Dès le début de l’année 1944, le sort de l’agglomération est pratiquement scellé. En janvier, Hitler décide de hisser Dunkerque au rang de "forteresse" (Festung) et, dès février, toute la zone des wateringues est inondée ou minée : ce territoire de 20 km de côté sur 8 km d’arrière-pays correspond approximativement au périmètre défendu en 1940 par les troupes françaises pour assurer le rembarquement.

Malgré ces mauvais augures, 25 000 Dunkerquois refusent de se plier aux ordres d’évacuation : ils devront pourtant remiser leur optimisme.
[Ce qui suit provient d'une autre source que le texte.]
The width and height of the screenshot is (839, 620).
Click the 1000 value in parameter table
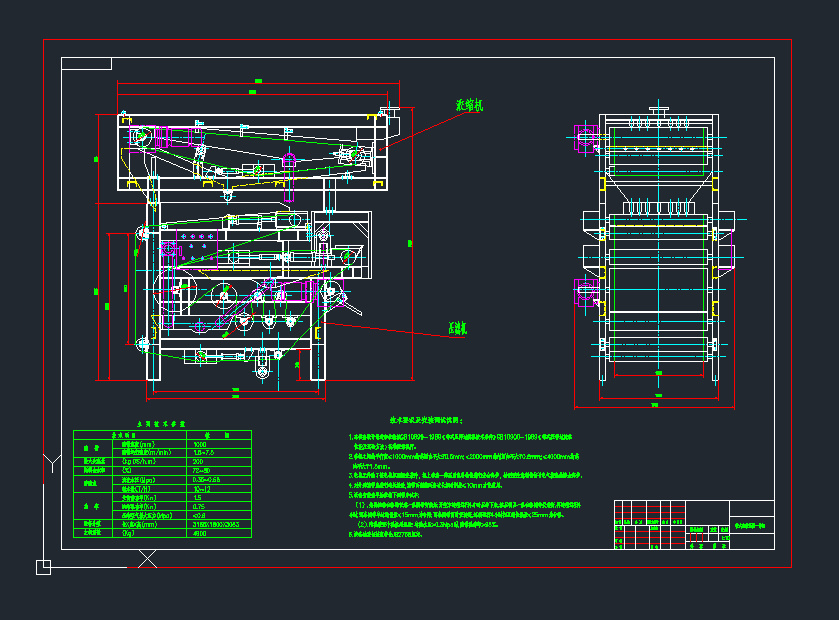coord(199,444)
L’avance des Alliés n’est pas une promenade car les ports du littoral offrent une dure résistance et, le 14 septembre, en raison de la lenteur des opérations, Eisenhower décide de décharger les Canadiens de la conquête de Dunkerque, leur donnant pour mission prioritaire le dégagement des accès du port d’Anvers repris intact. Le port de Dunkerque, en ruine, ne suscite plus un intérêt immédiat et la ville peut être sacrifiée sur l’autel de la stratégie.

Du 20 au 29 septembre, 6 500 civils quittent clandestinement la "poche", sans aucune réaction allemande, et une trêve, conclue du 3 au 6 octobre, permet à 17 522 personnes de franchir les lignes. Quelques centaines d’irréductibles ont refusé la liberté qui leur était offerte : en février 1945, l’occupant les regroupera dans trois camps disséminés dans l’agglomération.
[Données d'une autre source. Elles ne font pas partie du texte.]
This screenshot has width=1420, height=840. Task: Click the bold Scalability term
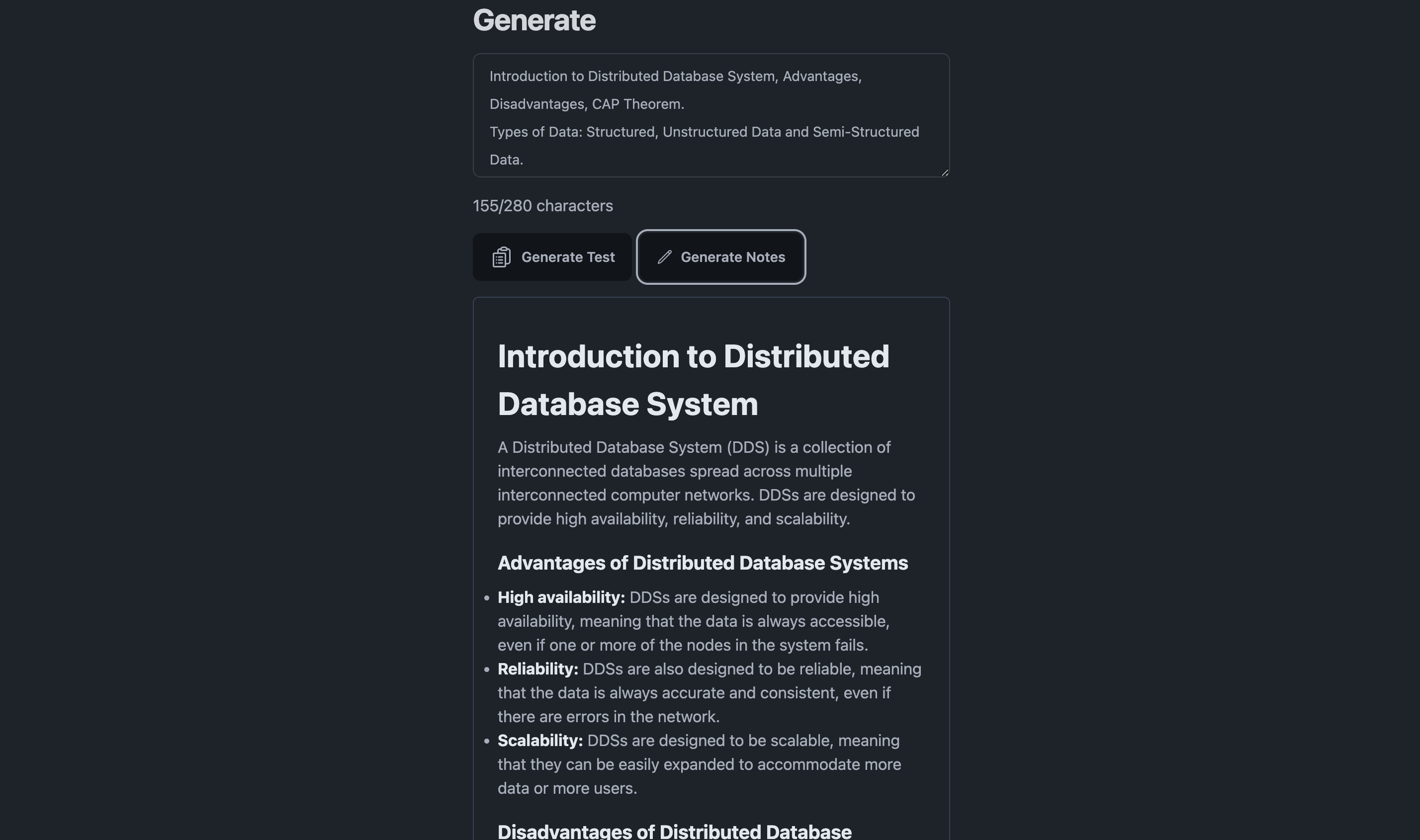539,741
Arrivé à Dunkerque le 3 septembre 1944, le contre-amiral Frisius est officiellement nommé à la tête de la "forteresse" le 19 : il dispose d’unités aguerries, d’un impressionnant potentiel en artillerie et s’enferme dans un isolement durable. Sur le front allié, une brigade autonome tchécoslovaque relève, le 6 octobre 1944, les éléments canadiens et britanniques ; quant aux troupes françaises, elles sont composées de volontaires issus des FFI, constitués hâtivement en unités régulières, mal équipés et vivant dans des conditions d’hygiène déplorables.

                              

Durant huit longs mois, les affrontements se résument à des embuscades, à des échanges de tirs d’artillerie et à des accrochages souvent meurtriers. À plusieurs reprises, les combats seront sévères, notamment en décembre au moment de l’offensive allemande dans les Ardennes et en avril 1945 quand une contreattaque allemande va nécessiter une intervention de l’aviation alliée.

Le 8 mai 1945, l’amiral Frisius, l’irréductible "seigneur" de Dunkerque, consent enfin à déposer les armes et remet, le lendemain à Wormhout, l’acte de reddition qu’il a signé avant la réunion officielle. Il a fallu aussi que les plus hautes autorités militaires françaises interviennent fermement auprès des Britanniques pour être représentées à cette cérémonie : jusqu’à l’ultime instant, Dunkerque demeura un enjeu.

Après les opérations de déminage, les Dunkerquois reviennent dans une région dévastée : stimulés par les épreuves, ils se préparent à relever le défi de la reconstruction.

9 mai 1945 

L’amiral Frisius signe l’acte de reddition.

10 mai 1945

Le général Liska, commandant les forces alliées à Dunkerque, remet les pavillons aux couleurs des vainqueurs aux sousofficiers chargés de les hisser sur le beffroi.

12 août 1945

Le général de Gaulle, chef du gouvernement provisoire, vient rendre l’hommage du pays aux martyrs de Dunkerque.